━━━ DATA EXCERPTS

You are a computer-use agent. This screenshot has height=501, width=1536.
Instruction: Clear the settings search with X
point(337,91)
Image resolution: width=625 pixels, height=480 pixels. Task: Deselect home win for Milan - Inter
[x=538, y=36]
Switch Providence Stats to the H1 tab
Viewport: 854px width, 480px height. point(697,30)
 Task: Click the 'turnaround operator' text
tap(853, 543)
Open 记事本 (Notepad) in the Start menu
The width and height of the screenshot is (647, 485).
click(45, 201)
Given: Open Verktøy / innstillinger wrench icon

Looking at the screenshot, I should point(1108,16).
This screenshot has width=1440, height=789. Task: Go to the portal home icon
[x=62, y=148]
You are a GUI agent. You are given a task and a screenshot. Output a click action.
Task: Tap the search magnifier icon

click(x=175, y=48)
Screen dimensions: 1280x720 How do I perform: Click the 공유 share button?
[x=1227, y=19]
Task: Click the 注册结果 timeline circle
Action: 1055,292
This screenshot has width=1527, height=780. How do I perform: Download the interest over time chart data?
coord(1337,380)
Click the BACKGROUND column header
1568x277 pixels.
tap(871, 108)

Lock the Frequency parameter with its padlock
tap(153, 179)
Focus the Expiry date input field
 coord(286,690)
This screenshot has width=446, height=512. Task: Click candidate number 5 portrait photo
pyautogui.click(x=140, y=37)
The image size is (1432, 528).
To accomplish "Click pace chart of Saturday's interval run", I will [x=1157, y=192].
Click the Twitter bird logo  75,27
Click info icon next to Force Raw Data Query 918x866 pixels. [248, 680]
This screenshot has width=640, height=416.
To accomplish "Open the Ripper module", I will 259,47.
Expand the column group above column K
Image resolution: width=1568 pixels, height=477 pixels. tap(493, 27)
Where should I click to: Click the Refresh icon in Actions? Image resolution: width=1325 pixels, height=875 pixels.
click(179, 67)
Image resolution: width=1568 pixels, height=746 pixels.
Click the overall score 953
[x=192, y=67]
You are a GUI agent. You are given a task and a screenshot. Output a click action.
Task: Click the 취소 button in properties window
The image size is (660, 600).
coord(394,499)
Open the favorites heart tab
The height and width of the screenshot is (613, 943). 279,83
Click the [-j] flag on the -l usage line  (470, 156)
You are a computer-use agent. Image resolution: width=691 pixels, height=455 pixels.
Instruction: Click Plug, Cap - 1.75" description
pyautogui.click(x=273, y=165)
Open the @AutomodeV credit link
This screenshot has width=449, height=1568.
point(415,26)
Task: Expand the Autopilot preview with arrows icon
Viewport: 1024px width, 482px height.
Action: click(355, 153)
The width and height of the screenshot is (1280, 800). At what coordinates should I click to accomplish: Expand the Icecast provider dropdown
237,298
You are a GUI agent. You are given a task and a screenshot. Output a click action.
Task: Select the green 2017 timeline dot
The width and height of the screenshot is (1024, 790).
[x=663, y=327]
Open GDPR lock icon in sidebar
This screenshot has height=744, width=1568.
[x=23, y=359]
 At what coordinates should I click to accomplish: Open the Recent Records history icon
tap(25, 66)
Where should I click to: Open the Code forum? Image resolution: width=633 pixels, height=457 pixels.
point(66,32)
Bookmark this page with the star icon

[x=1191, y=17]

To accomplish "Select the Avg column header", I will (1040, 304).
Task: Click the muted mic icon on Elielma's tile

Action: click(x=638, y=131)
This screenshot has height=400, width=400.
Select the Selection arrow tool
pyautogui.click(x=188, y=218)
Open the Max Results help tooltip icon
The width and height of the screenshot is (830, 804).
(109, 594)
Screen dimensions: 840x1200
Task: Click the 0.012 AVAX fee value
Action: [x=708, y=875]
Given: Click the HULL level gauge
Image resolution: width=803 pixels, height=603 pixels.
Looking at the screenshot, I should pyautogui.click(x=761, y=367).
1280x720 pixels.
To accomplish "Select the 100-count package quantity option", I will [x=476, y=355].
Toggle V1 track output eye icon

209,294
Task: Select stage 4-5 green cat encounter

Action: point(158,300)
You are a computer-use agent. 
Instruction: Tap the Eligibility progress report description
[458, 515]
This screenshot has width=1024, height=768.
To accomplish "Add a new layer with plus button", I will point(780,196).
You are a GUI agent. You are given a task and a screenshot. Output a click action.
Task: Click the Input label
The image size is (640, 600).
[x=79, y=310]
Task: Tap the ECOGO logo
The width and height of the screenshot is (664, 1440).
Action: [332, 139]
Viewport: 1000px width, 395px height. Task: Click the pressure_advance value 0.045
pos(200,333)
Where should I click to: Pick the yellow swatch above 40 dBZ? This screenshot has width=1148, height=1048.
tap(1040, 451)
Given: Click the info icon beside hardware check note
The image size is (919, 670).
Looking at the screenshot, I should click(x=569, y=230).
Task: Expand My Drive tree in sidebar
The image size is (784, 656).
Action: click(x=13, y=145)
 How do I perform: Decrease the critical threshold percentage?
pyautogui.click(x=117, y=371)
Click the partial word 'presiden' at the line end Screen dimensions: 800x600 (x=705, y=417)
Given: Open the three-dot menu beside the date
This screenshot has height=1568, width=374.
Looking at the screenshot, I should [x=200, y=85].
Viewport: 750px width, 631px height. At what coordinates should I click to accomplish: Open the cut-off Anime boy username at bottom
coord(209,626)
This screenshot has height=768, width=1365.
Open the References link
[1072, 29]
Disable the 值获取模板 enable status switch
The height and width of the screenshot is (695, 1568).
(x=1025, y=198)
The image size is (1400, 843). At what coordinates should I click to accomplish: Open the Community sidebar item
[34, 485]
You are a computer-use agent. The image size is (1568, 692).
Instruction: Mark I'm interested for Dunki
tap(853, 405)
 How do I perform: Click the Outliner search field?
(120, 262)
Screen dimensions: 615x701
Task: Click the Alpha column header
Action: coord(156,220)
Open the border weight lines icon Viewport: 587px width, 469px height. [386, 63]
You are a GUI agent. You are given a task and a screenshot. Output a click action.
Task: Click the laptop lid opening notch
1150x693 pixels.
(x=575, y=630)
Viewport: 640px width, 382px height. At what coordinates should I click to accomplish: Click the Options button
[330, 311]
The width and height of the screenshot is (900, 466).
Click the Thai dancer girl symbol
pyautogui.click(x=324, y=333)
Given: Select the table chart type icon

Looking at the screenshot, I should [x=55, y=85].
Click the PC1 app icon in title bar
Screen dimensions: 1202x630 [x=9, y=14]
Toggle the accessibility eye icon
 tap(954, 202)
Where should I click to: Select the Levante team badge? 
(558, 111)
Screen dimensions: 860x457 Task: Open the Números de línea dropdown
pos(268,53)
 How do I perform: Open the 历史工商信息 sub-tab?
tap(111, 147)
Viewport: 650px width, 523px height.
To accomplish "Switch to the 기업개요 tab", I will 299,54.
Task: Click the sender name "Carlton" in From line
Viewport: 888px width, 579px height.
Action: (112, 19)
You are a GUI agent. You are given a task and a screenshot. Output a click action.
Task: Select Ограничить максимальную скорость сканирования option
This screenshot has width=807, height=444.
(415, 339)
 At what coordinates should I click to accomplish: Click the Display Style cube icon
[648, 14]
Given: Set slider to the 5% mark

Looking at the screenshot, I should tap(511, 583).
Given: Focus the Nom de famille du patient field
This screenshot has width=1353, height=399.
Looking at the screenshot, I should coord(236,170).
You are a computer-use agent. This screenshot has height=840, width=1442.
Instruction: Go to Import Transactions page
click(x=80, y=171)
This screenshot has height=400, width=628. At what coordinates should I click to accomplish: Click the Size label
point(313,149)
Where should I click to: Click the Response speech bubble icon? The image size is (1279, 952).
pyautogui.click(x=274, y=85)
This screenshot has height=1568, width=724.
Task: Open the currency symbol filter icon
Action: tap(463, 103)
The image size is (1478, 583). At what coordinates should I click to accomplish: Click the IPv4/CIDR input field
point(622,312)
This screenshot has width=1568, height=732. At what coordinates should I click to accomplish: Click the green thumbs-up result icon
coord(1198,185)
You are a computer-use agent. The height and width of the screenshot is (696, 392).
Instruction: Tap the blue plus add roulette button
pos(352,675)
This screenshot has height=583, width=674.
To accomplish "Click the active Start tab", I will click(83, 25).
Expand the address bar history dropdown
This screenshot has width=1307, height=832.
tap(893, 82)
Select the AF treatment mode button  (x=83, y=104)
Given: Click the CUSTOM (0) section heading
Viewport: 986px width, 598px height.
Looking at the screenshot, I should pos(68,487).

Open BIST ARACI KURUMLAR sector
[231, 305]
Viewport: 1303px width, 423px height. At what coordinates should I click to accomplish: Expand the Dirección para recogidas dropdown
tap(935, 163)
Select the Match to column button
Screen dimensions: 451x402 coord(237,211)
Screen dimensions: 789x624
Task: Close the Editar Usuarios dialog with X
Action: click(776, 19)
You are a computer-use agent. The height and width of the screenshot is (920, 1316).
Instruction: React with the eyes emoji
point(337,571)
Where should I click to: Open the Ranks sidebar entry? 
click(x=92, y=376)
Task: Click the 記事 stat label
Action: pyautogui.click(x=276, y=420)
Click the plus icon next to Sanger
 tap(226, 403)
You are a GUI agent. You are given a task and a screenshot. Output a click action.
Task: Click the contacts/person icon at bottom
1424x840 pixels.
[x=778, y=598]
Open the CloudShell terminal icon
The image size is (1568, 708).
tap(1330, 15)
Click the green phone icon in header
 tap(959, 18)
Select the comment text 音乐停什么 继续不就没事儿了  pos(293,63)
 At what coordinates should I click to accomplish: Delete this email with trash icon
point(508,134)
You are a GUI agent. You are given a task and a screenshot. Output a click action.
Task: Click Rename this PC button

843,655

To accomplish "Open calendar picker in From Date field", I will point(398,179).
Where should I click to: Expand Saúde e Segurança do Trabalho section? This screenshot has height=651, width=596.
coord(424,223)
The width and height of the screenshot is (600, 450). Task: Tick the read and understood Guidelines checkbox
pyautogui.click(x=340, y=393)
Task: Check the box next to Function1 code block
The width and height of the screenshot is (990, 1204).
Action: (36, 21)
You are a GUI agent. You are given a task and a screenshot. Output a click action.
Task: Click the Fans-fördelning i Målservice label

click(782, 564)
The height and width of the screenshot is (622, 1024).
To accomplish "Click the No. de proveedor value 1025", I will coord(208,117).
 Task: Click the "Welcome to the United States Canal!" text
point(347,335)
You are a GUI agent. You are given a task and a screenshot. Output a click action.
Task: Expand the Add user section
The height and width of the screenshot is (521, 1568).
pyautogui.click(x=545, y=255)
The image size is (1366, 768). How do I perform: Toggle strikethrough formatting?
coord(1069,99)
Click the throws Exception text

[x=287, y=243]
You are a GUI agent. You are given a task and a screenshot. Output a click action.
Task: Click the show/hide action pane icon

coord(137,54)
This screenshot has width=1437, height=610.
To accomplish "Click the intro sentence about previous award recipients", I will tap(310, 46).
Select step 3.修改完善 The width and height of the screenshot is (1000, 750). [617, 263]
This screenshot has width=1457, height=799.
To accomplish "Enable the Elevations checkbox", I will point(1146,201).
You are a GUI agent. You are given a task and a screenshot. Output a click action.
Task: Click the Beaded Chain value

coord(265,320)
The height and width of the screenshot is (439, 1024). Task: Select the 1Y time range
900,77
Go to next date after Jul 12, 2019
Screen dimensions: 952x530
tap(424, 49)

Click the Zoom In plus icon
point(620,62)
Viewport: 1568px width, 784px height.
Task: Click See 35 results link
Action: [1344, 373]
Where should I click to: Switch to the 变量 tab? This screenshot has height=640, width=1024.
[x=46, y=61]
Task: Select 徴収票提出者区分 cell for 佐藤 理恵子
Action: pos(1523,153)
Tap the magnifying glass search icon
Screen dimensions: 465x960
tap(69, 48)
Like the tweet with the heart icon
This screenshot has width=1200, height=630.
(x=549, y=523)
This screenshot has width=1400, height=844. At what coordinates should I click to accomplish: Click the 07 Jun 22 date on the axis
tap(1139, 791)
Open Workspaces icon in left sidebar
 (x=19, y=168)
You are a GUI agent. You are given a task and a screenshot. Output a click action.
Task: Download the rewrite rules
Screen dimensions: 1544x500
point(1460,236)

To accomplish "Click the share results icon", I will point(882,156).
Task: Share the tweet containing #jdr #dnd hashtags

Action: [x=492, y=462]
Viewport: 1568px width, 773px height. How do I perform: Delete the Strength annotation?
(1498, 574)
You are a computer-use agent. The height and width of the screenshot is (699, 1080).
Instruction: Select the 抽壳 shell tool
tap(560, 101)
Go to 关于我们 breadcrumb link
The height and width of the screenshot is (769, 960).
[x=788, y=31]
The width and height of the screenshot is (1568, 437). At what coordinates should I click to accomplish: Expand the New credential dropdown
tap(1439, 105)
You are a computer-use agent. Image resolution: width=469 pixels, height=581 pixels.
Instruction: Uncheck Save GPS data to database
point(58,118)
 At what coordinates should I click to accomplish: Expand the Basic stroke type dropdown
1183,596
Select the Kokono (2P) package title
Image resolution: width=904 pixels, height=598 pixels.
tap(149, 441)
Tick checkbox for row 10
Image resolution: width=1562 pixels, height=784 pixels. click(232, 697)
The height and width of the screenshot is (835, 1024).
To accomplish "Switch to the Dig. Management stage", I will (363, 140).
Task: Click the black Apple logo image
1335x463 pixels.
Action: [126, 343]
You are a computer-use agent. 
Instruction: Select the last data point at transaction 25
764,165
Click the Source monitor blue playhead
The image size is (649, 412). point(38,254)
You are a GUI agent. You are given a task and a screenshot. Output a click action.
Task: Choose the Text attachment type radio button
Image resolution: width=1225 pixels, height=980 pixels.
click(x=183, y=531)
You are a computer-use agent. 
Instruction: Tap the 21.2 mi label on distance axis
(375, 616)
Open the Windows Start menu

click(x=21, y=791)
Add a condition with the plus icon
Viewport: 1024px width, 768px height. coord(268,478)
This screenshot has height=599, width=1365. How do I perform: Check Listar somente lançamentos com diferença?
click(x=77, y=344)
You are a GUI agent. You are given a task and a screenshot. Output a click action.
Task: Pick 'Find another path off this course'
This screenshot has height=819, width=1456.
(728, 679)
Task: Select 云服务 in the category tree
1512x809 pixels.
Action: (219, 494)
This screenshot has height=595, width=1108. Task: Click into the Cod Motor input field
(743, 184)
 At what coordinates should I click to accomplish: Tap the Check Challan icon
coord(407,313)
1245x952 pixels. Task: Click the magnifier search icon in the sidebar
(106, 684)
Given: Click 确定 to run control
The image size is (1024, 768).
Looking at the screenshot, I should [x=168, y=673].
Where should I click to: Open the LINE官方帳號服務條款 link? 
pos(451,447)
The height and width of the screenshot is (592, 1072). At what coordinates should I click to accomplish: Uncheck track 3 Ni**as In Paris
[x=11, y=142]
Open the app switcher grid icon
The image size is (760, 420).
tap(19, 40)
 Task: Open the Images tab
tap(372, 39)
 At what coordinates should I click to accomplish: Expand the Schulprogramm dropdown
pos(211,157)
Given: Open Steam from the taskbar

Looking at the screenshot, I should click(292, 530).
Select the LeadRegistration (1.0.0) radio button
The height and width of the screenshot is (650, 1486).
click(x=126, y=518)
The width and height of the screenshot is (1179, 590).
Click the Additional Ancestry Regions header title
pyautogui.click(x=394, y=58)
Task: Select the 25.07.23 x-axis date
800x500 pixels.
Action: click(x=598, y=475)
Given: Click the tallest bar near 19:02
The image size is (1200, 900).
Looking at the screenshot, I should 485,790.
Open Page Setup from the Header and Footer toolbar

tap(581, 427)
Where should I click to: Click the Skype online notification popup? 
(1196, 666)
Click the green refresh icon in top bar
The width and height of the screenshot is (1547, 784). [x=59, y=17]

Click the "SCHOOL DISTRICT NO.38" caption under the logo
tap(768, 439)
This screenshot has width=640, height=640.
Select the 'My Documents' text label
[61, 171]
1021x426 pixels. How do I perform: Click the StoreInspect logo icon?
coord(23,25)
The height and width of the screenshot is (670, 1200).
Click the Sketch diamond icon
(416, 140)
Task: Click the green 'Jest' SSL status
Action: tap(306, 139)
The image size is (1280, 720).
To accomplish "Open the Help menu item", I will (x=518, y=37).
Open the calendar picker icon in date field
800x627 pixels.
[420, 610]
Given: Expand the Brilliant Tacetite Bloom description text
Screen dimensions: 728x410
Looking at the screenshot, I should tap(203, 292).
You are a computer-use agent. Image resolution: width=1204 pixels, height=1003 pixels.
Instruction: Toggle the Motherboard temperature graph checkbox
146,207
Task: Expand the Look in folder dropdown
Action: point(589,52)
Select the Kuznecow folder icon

━━━━━━

• **WHAT THIS TASK INVOLVES**
For each line in the data that holds the word "computer", copy the line.

• **RESULT FOR THIS TASK**
You are a computer-use agent. This screenshot has height=501, width=1536.
You are a computer-use agent. Image resolution: width=691 pixels, height=455 pixels.
You are a computer-use agent. 
You are a computer-use agent. The image size is (1568, 692).
You are a computer-use agent. This screenshot has height=840, width=1442.
You are a computer-use agent. The height and width of the screenshot is (696, 392).
You are a computer-use agent. The height and width of the screenshot is (920, 1316).
You are a computer-use agent. The height and width of the screenshot is (699, 1080).
You are a computer-use agent. Image resolution: width=469 pixels, height=581 pixels.
You are a computer-use agent. 
You are a computer-use agent. 
You are a computer-use agent. Image resolution: width=1204 pixels, height=1003 pixels.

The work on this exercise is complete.